### SOURCE DATA
^^^^^^^^^^^^^^^^
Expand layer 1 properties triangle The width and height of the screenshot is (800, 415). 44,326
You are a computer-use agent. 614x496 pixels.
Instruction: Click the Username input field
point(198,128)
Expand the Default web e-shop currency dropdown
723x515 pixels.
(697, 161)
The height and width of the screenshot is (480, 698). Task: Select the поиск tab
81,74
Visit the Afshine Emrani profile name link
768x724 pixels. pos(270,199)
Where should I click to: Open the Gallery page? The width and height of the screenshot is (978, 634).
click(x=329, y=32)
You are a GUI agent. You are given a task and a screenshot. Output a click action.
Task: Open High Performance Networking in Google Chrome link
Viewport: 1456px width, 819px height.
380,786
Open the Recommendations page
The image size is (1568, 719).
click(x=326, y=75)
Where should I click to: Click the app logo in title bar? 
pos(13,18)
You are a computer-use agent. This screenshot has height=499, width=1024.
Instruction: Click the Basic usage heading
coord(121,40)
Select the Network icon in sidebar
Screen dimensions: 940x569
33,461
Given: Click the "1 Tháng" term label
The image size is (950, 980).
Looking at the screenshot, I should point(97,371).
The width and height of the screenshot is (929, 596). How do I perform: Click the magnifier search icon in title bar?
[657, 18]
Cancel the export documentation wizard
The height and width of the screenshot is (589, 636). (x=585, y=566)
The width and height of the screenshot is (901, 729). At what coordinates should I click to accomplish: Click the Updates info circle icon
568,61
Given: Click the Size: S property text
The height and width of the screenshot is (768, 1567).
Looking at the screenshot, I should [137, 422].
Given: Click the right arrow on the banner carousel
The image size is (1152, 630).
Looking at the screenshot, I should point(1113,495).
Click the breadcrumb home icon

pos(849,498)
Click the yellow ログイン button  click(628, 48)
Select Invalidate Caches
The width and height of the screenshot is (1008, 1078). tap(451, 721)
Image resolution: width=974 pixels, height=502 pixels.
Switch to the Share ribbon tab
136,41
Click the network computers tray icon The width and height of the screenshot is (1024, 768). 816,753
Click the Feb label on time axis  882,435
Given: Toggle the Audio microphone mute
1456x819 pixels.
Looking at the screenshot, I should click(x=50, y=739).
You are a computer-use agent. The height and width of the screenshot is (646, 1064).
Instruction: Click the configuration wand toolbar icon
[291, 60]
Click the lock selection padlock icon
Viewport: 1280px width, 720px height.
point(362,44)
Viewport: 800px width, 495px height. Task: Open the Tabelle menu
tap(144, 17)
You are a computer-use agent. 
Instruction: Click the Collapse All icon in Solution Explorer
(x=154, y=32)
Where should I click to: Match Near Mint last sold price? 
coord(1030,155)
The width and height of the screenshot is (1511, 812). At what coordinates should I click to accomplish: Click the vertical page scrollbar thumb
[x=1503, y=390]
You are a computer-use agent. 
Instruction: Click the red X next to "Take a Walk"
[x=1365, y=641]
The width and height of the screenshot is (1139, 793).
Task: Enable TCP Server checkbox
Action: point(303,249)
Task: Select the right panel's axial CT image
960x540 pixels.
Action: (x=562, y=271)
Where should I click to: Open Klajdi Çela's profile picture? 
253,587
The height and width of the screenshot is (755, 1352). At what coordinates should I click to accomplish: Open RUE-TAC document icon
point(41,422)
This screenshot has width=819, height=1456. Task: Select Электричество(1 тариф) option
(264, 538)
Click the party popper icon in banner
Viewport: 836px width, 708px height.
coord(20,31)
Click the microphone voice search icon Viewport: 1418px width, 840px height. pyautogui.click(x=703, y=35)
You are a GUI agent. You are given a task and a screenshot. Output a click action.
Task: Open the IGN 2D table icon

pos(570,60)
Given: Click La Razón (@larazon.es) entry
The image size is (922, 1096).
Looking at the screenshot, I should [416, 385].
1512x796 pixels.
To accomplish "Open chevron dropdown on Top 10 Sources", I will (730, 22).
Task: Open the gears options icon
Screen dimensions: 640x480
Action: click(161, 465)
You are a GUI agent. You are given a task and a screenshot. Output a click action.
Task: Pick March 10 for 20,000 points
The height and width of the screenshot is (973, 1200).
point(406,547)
^^^^^^^^^^^^^^^^
### REQUIRED ACTION
What is needed is an exact copy of all the records above.

### ANSWER FOR THE TASK
Expand layer 1 properties triangle The width and height of the screenshot is (800, 415). 44,326
You are a computer-use agent. 614x496 pixels.
Instruction: Click the Username input field
point(198,128)
Expand the Default web e-shop currency dropdown
723x515 pixels.
(697, 161)
The height and width of the screenshot is (480, 698). Task: Select the поиск tab
81,74
Visit the Afshine Emrani profile name link
768x724 pixels. pos(270,199)
Where should I click to: Open the Gallery page? The width and height of the screenshot is (978, 634).
click(x=329, y=32)
You are a GUI agent. You are given a task and a screenshot. Output a click action.
Task: Open High Performance Networking in Google Chrome link
Viewport: 1456px width, 819px height.
380,786
Open the Recommendations page
The image size is (1568, 719).
click(x=326, y=75)
Where should I click to: Click the app logo in title bar? 
pos(13,18)
You are a computer-use agent. This screenshot has height=499, width=1024.
Instruction: Click the Basic usage heading
coord(121,40)
Select the Network icon in sidebar
Screen dimensions: 940x569
33,461
Given: Click the "1 Tháng" term label
The image size is (950, 980).
Looking at the screenshot, I should point(97,371).
The width and height of the screenshot is (929, 596). How do I perform: Click the magnifier search icon in title bar?
[657, 18]
Cancel the export documentation wizard
The height and width of the screenshot is (589, 636). (x=585, y=566)
The width and height of the screenshot is (901, 729). At what coordinates should I click to accomplish: Click the Updates info circle icon
568,61
Given: Click the Size: S property text
The height and width of the screenshot is (768, 1567).
Looking at the screenshot, I should [137, 422].
Given: Click the right arrow on the banner carousel
The image size is (1152, 630).
Looking at the screenshot, I should point(1113,495).
Click the breadcrumb home icon

pos(849,498)
Click the yellow ログイン button  click(628, 48)
Select Invalidate Caches
The width and height of the screenshot is (1008, 1078). tap(451, 721)
Image resolution: width=974 pixels, height=502 pixels.
Switch to the Share ribbon tab
136,41
Click the network computers tray icon The width and height of the screenshot is (1024, 768). 816,753
Click the Feb label on time axis  882,435
Given: Toggle the Audio microphone mute
1456x819 pixels.
Looking at the screenshot, I should click(x=50, y=739).
You are a computer-use agent. The height and width of the screenshot is (646, 1064).
Instruction: Click the configuration wand toolbar icon
[291, 60]
Click the lock selection padlock icon
Viewport: 1280px width, 720px height.
point(362,44)
Viewport: 800px width, 495px height. Task: Open the Tabelle menu
tap(144, 17)
You are a computer-use agent. 
Instruction: Click the Collapse All icon in Solution Explorer
(x=154, y=32)
Where should I click to: Match Near Mint last sold price? 
coord(1030,155)
The width and height of the screenshot is (1511, 812). At what coordinates should I click to accomplish: Click the vertical page scrollbar thumb
[x=1503, y=390]
You are a computer-use agent. 
Instruction: Click the red X next to "Take a Walk"
[x=1365, y=641]
The width and height of the screenshot is (1139, 793).
Task: Enable TCP Server checkbox
Action: point(303,249)
Task: Select the right panel's axial CT image
960x540 pixels.
Action: (x=562, y=271)
Where should I click to: Open Klajdi Çela's profile picture? 
253,587
The height and width of the screenshot is (755, 1352). At what coordinates should I click to accomplish: Open RUE-TAC document icon
point(41,422)
This screenshot has width=819, height=1456. Task: Select Электричество(1 тариф) option
(264, 538)
Click the party popper icon in banner
Viewport: 836px width, 708px height.
coord(20,31)
Click the microphone voice search icon Viewport: 1418px width, 840px height. pyautogui.click(x=703, y=35)
You are a GUI agent. You are given a task and a screenshot. Output a click action.
Task: Open the IGN 2D table icon

pos(570,60)
Given: Click La Razón (@larazon.es) entry
The image size is (922, 1096).
Looking at the screenshot, I should [416, 385].
1512x796 pixels.
To accomplish "Open chevron dropdown on Top 10 Sources", I will (730, 22).
Task: Open the gears options icon
Screen dimensions: 640x480
Action: click(161, 465)
You are a GUI agent. You are given a task and a screenshot. Output a click action.
Task: Pick March 10 for 20,000 points
The height and width of the screenshot is (973, 1200).
point(406,547)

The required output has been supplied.